El Vicepresidente. El poder detrás del poder
POR: FCO. JAVIER QUINTANAR POLANCO
07-02-2019 15:08:05
Desde la ambivalencia sugerida por el título original (Vice), el cineasta, escritor, actor y comediante, Adam McKay es claro sobre cuales serán los dos grandes temas de su más reciente película: por un lado, la vida del personaje clave durante la administración del presidente George W. Bush, y por el otro, la adicción desmedida que el poder genera, y sus -muchas veces poco éticas- maquinaciones para conservarlo y expandirlo. Poder y manipulación que resultan indisociables del personaje en cuestión.
En su nuevo filme, McKay plasma un retrato del controversial Dick Cheney, quien estuvo directamente involucrado en diversas decisiones polémicas tomadas por el gobierno de Bush, fue actor principal durante la crisis del 11 de septiembre, y uno de los principales artífices de la guerra en contra de Irak, la cual (como se evidenciaría años más tarde) fue no solo un acto injustificado que lesionaría profundamente a la sociedad estadounidense y cambiaría el rumbo de la historia mundial; sino también (como se descubriría a posteriori) un gran negocio del que se beneficiaría un pequeño grupo de privilegiados… entre ellos el propio Cheney.

▶ _LÍNEAS DE DATOS_

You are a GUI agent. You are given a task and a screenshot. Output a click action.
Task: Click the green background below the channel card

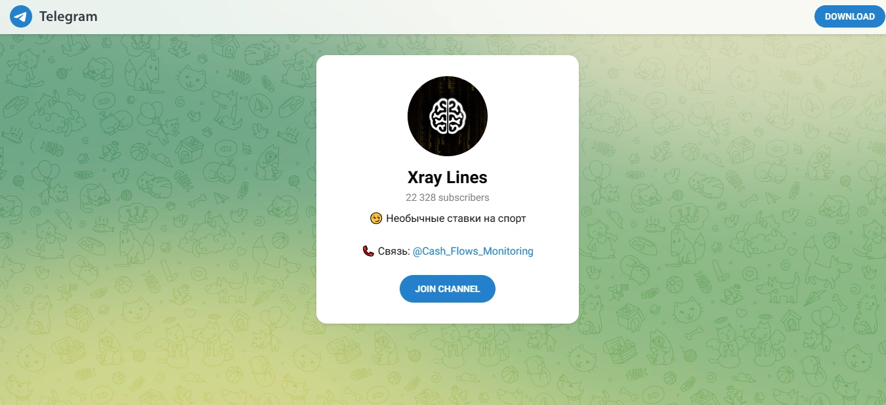point(448,364)
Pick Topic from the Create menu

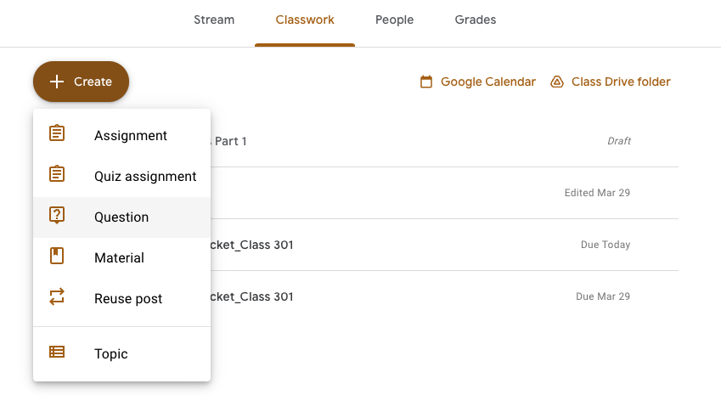(111, 354)
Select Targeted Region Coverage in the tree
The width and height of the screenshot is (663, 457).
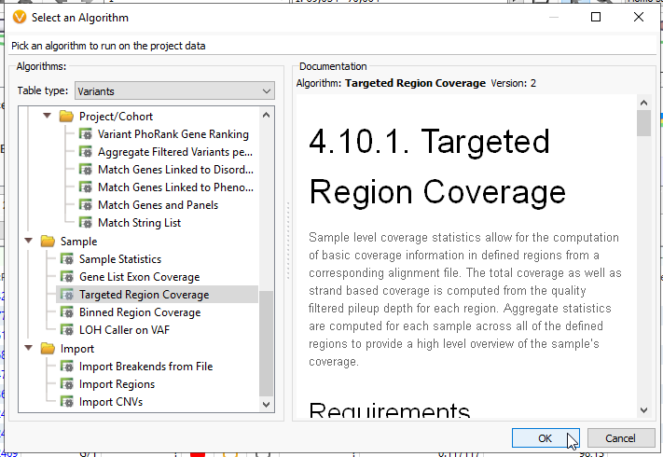tap(144, 295)
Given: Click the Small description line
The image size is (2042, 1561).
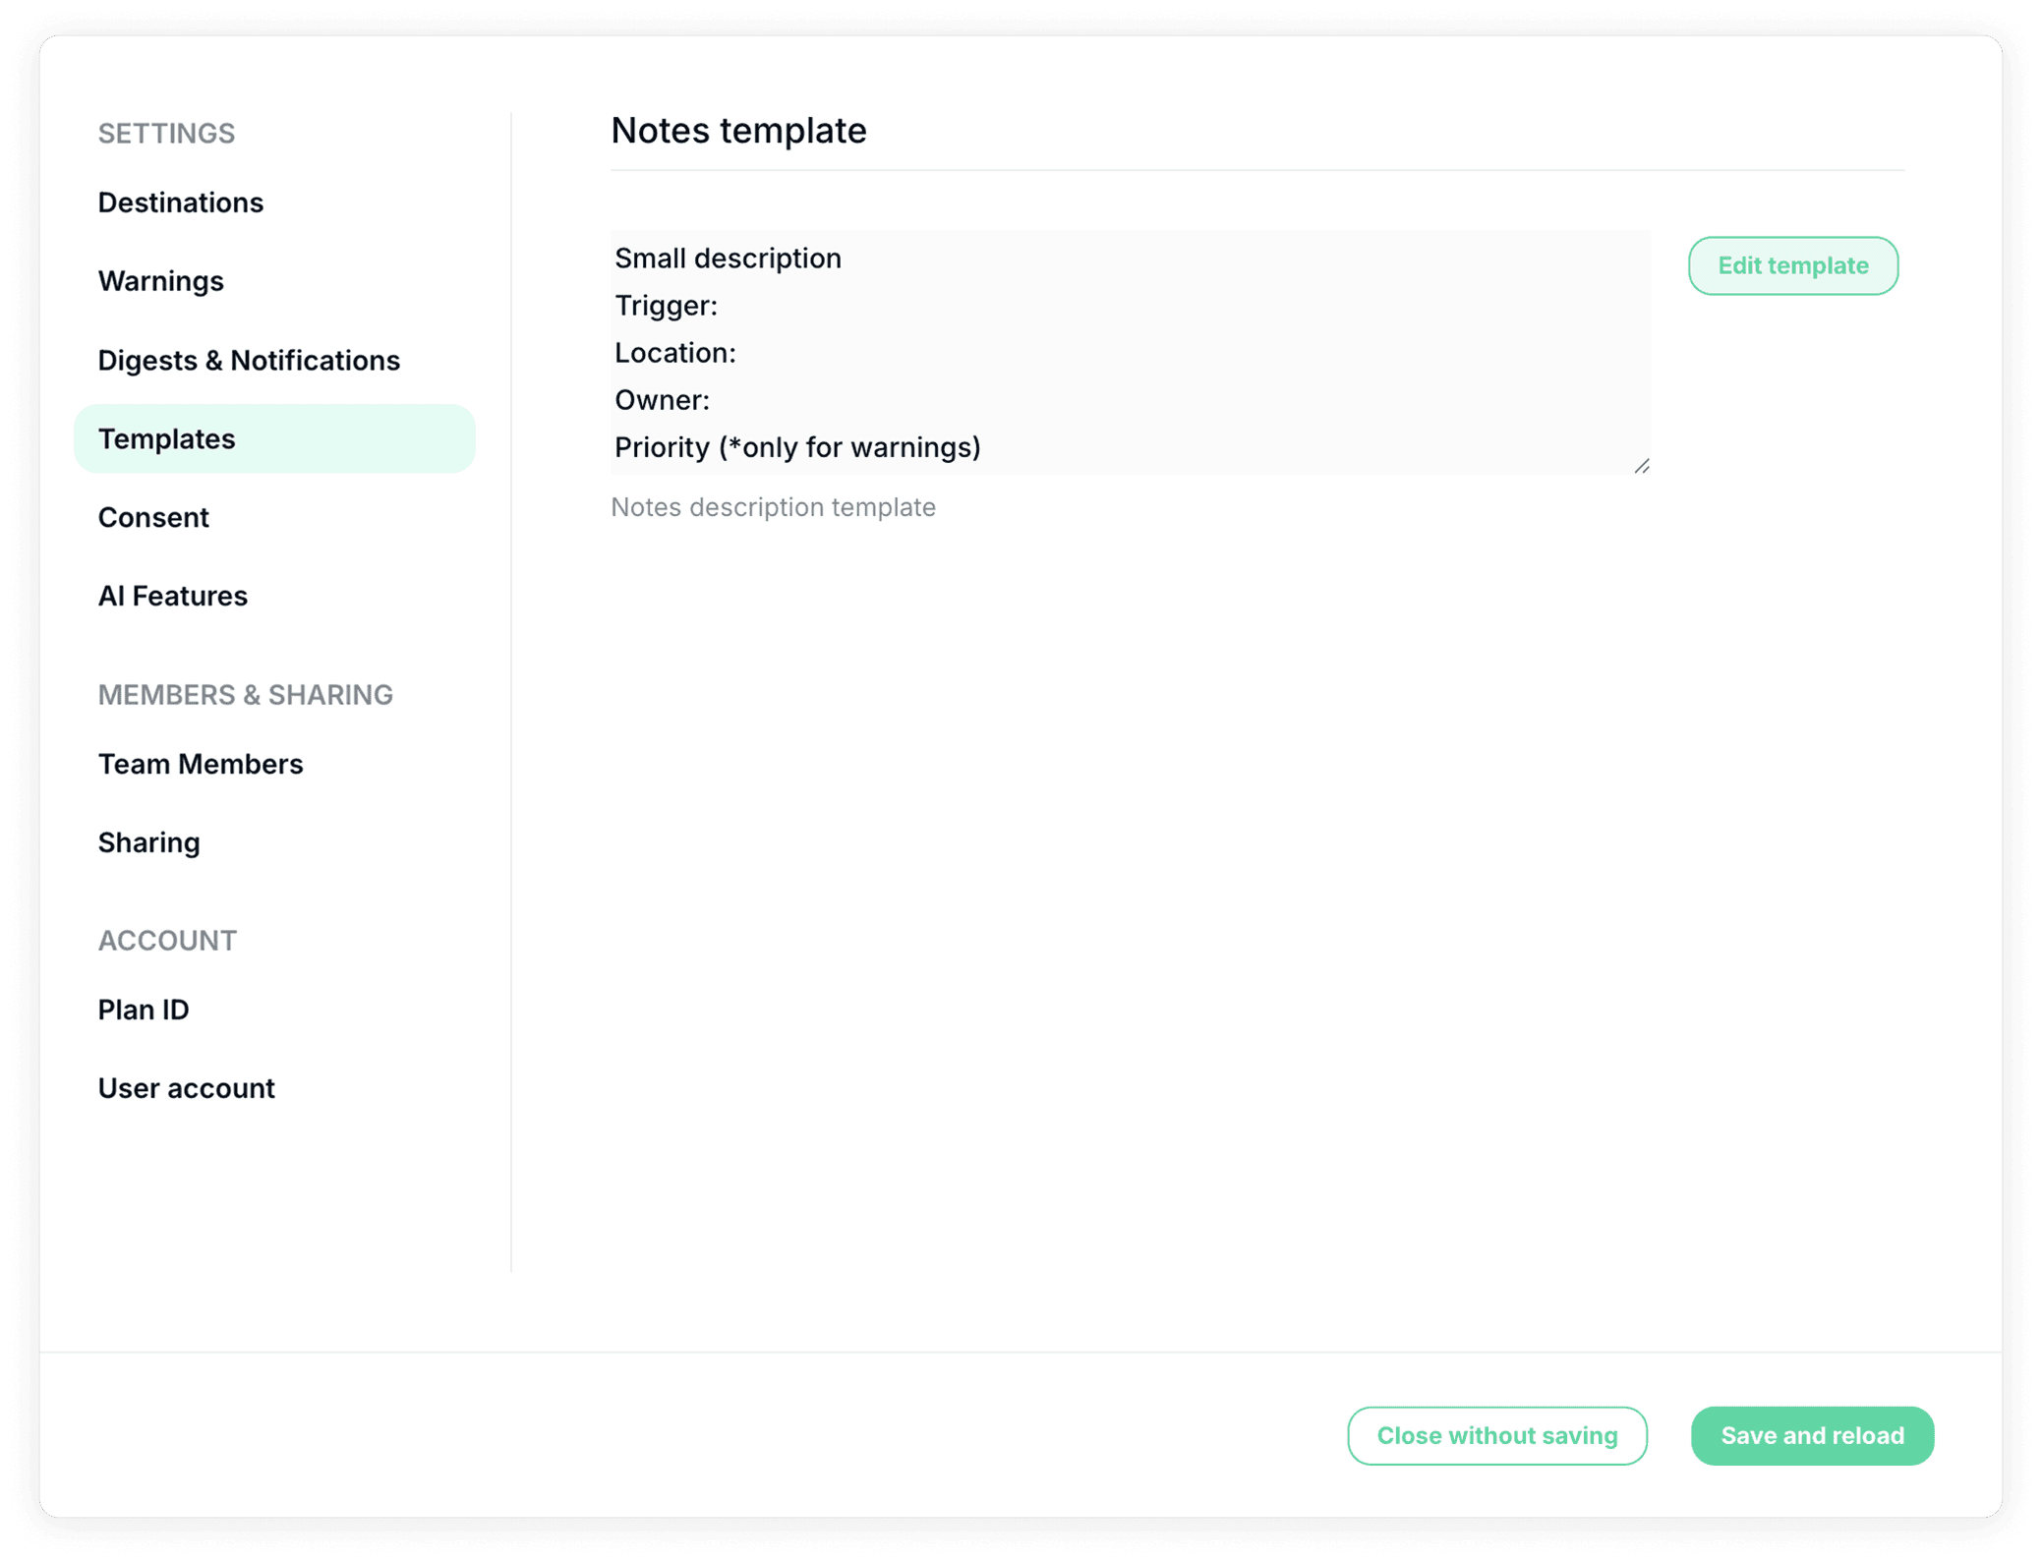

▶ _TUS INSTRUCCIONES_
¿Puedes continuar la reseña sobre la película de Dick Cheney a partir de su última oración? Las líneas de datos son un material independiente de la reseña.

▶ _RESULTADO DEL EJERCICIO_
McKay narra la historia de su polémico personaje desde sus días de juventud cuando era un pésimo estudiante y un alcohólico bueno para nada el cual, tras un incidente con la ley y presionado por su esposa; decide enderezar su vida. De allí, el director nos muestra los inicios de su carrera política como interno durante la administración de Richard Nixon, su ingreso -prácticamente casual- al partido republicano, y sus primeros encuentros con Donald Rumsfeld, quien le enseñaría las reglas del juego político dentro de la Casa Blanca, y con quien estaría estrechamente vinculado políticamente hablando en los años venideros. Gradualmente, vemos como Cheney asciende en el escalafón político (no sin tener algunos tropiezos en el camino) hasta lograr convertirse en el que es considerado el vicepresidente más poderoso en toda la historia de los Estados Unidos.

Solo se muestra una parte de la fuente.